• _WRITTEN PROBLEM_: Rewrite all of the records below, changing each "GUI agent" to "interface agent" and leaving everything else the same.

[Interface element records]
**********
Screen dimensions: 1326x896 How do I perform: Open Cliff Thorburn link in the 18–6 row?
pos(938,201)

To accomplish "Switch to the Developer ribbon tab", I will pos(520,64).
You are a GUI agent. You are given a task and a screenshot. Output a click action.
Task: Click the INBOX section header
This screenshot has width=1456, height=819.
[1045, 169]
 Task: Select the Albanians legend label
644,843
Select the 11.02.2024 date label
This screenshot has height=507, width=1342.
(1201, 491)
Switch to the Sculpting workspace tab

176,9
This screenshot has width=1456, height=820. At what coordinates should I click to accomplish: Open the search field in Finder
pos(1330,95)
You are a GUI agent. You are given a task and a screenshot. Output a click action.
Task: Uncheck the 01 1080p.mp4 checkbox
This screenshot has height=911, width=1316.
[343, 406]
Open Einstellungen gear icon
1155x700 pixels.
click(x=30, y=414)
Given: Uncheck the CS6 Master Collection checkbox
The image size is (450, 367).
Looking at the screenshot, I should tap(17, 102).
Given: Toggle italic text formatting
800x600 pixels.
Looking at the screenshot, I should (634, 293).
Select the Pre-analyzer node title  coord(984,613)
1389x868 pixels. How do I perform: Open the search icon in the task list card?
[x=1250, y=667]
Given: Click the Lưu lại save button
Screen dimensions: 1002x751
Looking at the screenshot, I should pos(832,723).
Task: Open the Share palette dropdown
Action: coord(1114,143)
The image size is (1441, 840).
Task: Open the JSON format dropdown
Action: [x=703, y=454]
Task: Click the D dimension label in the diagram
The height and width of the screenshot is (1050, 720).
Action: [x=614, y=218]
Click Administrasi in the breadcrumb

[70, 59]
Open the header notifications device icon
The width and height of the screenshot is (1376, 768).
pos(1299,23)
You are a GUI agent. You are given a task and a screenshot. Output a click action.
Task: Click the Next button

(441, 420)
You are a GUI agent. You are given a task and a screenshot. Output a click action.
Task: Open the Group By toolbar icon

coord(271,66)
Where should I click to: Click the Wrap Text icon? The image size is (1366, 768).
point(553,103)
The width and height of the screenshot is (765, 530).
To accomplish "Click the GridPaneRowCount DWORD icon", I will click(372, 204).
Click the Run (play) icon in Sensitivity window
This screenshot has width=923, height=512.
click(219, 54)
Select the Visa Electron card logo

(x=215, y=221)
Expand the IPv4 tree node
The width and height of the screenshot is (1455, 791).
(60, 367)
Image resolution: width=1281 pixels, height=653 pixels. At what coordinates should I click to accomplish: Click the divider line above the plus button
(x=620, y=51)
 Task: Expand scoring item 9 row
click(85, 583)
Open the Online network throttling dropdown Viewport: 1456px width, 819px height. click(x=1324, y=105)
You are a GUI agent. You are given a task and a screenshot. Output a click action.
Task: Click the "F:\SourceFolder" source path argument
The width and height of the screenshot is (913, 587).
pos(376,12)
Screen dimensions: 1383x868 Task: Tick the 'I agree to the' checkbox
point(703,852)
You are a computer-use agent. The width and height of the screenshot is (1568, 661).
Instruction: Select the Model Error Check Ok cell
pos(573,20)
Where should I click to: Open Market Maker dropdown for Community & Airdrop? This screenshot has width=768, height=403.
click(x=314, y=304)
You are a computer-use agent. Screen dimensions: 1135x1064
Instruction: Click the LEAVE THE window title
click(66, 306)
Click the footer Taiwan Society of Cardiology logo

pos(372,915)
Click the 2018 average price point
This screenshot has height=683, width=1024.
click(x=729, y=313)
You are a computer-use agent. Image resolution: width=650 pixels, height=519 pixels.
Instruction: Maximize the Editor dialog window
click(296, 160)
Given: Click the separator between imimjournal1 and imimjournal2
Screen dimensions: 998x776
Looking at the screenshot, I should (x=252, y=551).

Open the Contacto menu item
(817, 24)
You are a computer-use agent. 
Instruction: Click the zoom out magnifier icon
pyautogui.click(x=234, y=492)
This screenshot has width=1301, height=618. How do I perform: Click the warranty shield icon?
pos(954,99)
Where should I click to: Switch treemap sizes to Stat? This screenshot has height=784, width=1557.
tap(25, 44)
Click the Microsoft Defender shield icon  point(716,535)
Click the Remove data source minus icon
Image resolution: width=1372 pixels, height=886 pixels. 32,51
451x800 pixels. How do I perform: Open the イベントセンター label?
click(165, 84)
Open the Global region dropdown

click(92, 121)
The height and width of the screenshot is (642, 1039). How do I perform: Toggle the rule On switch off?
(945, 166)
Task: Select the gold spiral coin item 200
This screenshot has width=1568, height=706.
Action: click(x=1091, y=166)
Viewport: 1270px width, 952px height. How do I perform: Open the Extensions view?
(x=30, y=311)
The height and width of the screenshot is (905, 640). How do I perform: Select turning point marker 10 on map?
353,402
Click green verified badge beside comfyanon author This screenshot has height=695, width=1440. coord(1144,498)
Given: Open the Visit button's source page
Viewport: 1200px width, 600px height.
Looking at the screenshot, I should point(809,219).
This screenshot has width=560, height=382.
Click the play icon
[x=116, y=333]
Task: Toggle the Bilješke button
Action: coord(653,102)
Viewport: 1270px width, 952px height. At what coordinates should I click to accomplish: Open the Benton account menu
**********
• _SOLUTION_:
Screen dimensions: 1326x896 How do I perform: Open Cliff Thorburn link in the 18–6 row?
pos(938,201)

To accomplish "Switch to the Developer ribbon tab", I will pos(520,64).
You are a interface agent. You are given a task and a screenshot. Output a click action.
Task: Click the INBOX section header
This screenshot has width=1456, height=819.
[1045, 169]
 Task: Select the Albanians legend label
644,843
Select the 11.02.2024 date label
This screenshot has height=507, width=1342.
(1201, 491)
Switch to the Sculpting workspace tab

176,9
This screenshot has width=1456, height=820. At what coordinates should I click to accomplish: Open the search field in Finder
pos(1330,95)
You are a interface agent. You are given a task and a screenshot. Output a click action.
Task: Uncheck the 01 1080p.mp4 checkbox
This screenshot has height=911, width=1316.
[343, 406]
Open Einstellungen gear icon
1155x700 pixels.
click(x=30, y=414)
Given: Uncheck the CS6 Master Collection checkbox
The image size is (450, 367).
Looking at the screenshot, I should tap(17, 102).
Given: Toggle italic text formatting
800x600 pixels.
Looking at the screenshot, I should (634, 293).
Select the Pre-analyzer node title  coord(984,613)
1389x868 pixels. How do I perform: Open the search icon in the task list card?
[x=1250, y=667]
Given: Click the Lưu lại save button
Screen dimensions: 1002x751
Looking at the screenshot, I should pos(832,723).
Task: Open the Share palette dropdown
Action: coord(1114,143)
The image size is (1441, 840).
Task: Open the JSON format dropdown
Action: [x=703, y=454]
Task: Click the D dimension label in the diagram
The height and width of the screenshot is (1050, 720).
Action: [x=614, y=218]
Click Administrasi in the breadcrumb

[70, 59]
Open the header notifications device icon
The width and height of the screenshot is (1376, 768).
pos(1299,23)
You are a interface agent. You are given a task and a screenshot. Output a click action.
Task: Click the Next button

(441, 420)
You are a interface agent. You are given a task and a screenshot. Output a click action.
Task: Open the Group By toolbar icon

coord(271,66)
Where should I click to: Click the Wrap Text icon? The image size is (1366, 768).
point(553,103)
The width and height of the screenshot is (765, 530).
To accomplish "Click the GridPaneRowCount DWORD icon", I will click(372, 204).
Click the Run (play) icon in Sensitivity window
This screenshot has width=923, height=512.
click(219, 54)
Select the Visa Electron card logo

(x=215, y=221)
Expand the IPv4 tree node
The width and height of the screenshot is (1455, 791).
(60, 367)
Image resolution: width=1281 pixels, height=653 pixels. At what coordinates should I click to accomplish: Click the divider line above the plus button
(x=620, y=51)
 Task: Expand scoring item 9 row
click(85, 583)
Open the Online network throttling dropdown Viewport: 1456px width, 819px height. click(x=1324, y=105)
You are a interface agent. You are given a task and a screenshot. Output a click action.
Task: Click the "F:\SourceFolder" source path argument
The width and height of the screenshot is (913, 587).
pos(376,12)
Screen dimensions: 1383x868 Task: Tick the 'I agree to the' checkbox
point(703,852)
You are a computer-use agent. The width and height of the screenshot is (1568, 661).
Instruction: Select the Model Error Check Ok cell
pos(573,20)
Where should I click to: Open Market Maker dropdown for Community & Airdrop? This screenshot has width=768, height=403.
click(x=314, y=304)
You are a computer-use agent. Screen dimensions: 1135x1064
Instruction: Click the LEAVE THE window title
click(66, 306)
Click the footer Taiwan Society of Cardiology logo

pos(372,915)
Click the 2018 average price point
This screenshot has height=683, width=1024.
click(x=729, y=313)
You are a computer-use agent. Image resolution: width=650 pixels, height=519 pixels.
Instruction: Maximize the Editor dialog window
click(296, 160)
Given: Click the separator between imimjournal1 and imimjournal2
Screen dimensions: 998x776
Looking at the screenshot, I should (x=252, y=551).

Open the Contacto menu item
(817, 24)
You are a computer-use agent. 
Instruction: Click the zoom out magnifier icon
pyautogui.click(x=234, y=492)
This screenshot has width=1301, height=618. How do I perform: Click the warranty shield icon?
pos(954,99)
Where should I click to: Switch treemap sizes to Stat? This screenshot has height=784, width=1557.
tap(25, 44)
Click the Microsoft Defender shield icon  point(716,535)
Click the Remove data source minus icon
Image resolution: width=1372 pixels, height=886 pixels. 32,51
451x800 pixels. How do I perform: Open the イベントセンター label?
click(165, 84)
Open the Global region dropdown

click(92, 121)
The height and width of the screenshot is (642, 1039). How do I perform: Toggle the rule On switch off?
(945, 166)
Task: Select the gold spiral coin item 200
This screenshot has width=1568, height=706.
Action: click(x=1091, y=166)
Viewport: 1270px width, 952px height. How do I perform: Open the Extensions view?
(x=30, y=311)
The height and width of the screenshot is (905, 640). How do I perform: Select turning point marker 10 on map?
353,402
Click green verified badge beside comfyanon author This screenshot has height=695, width=1440. coord(1144,498)
Given: Open the Visit button's source page
Viewport: 1200px width, 600px height.
Looking at the screenshot, I should point(809,219).
This screenshot has width=560, height=382.
Click the play icon
[x=116, y=333]
Task: Toggle the Bilješke button
Action: coord(653,102)
Viewport: 1270px width, 952px height. At what coordinates should I click to accomplish: Open the Benton account menu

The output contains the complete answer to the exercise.